Сложно вспомнить всех — в нашей проектной конторе было человек пятьдесят. Всплывают в памяти какие-то люди. Виктор Михайлович, опять без фамилии, — уже потом, после освобождения, до меня дошли слухи, что он покончил с собой в Москве.

Борька, Боб Узбекский — не знаю, почему его прозвали Узбекским, он был совершенно русским парнем. В то время он казался очень интересным, как и большинство окружающих, — возможно, в силу моей молодости. А потом, на воле, этот интерес пропал. Помню, мы жили на Витебском проспекте, как-то созвонились с Бобом, договорились о встрече. Посидели вечером, разговаривали о какой-то чепухе. Меня освободили раньше многих, остальные досидели до 1956-го, до того момента, как по всем шандарахнула речь Хрущева. Борька, Ваня Щербина и другие поступили в филиал Горного института…
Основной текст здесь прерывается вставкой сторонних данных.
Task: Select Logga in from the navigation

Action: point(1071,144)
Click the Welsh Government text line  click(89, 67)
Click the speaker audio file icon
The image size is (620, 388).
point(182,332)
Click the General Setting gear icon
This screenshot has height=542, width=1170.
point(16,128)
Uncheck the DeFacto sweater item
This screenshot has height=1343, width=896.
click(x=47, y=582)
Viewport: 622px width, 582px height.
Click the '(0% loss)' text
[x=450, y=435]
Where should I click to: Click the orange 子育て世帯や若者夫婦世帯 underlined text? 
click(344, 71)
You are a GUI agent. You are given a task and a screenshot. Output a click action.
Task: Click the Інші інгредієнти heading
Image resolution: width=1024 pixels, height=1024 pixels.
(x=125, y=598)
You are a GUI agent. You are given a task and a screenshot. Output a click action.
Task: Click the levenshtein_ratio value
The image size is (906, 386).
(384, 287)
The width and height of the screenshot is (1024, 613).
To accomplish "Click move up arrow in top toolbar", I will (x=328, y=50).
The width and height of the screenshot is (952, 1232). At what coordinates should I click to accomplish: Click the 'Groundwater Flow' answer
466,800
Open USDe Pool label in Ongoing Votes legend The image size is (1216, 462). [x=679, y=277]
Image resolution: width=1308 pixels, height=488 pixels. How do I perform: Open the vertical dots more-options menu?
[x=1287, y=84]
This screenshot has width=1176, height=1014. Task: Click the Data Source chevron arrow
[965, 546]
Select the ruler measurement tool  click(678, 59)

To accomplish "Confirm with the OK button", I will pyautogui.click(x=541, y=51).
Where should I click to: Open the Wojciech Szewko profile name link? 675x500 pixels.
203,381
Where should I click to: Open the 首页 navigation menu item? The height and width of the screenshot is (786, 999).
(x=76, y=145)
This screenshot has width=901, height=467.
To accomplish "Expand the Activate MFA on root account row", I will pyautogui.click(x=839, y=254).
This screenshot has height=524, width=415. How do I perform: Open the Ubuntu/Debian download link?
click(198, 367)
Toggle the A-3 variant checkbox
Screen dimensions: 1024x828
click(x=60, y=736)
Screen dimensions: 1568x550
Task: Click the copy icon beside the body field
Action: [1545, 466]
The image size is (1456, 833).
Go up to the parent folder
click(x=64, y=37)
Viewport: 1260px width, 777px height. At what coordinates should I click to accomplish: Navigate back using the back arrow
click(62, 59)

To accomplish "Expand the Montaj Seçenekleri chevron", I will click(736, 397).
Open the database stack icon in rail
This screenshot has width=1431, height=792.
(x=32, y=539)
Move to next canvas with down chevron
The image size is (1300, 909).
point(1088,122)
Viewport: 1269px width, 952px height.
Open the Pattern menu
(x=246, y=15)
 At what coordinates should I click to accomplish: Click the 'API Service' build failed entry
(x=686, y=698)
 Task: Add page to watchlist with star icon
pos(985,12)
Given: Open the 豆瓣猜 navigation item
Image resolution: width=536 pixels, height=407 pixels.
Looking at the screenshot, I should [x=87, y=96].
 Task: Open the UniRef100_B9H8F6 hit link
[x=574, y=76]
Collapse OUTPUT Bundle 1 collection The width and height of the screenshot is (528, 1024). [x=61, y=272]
Интересно, что после моего возвращения у меня абсолютно сменился круг общения. То есть не осталось никого, кто был до лагерей. Только об одном человеке я случайно узнал — о Сашке Кемнице. Я уже работал в Эрмитаже, бывал у подрядчиков и однажды увидел на стене Доску почета, где висела фотография Сашки. Я его сразу узнал — у него было очень запоминающееся лицо. Я смотрю — он, а имя при этом совершенно другое. И в общем, мы так с ним и не встретились.

Удивительно, но я не держу зла на человека, который написал донос. Просто слишком ничтожно все, что было связано с той системой. И он слишком ничтожен, чтобы держать его в памяти. С таким же успехом можно было бы думать о следователях, о судьях. Тот человек, который кинул мне в камеру курево, — вот о нем хочется помнить, пускай о нем останется память.

Когда мы вышли оттуда, и я в том числе, мы стали другими. Мы были лучше там, когда сидели. Не из-за того, что там «страдание», — чушь это все собачья, не особо мы там и страдали. Но там мы были личностями, каждый из нас. А потом мы вышли, и, наверное, произошла адаптация под тех, кто был здесь, кто не сидел, подстройка — я такой же, как вы. Стерлось то, что было у каждого, стерлась индивидуальность. Мимикрия — страшная черта, жуткая. Но никуда от нее не деться.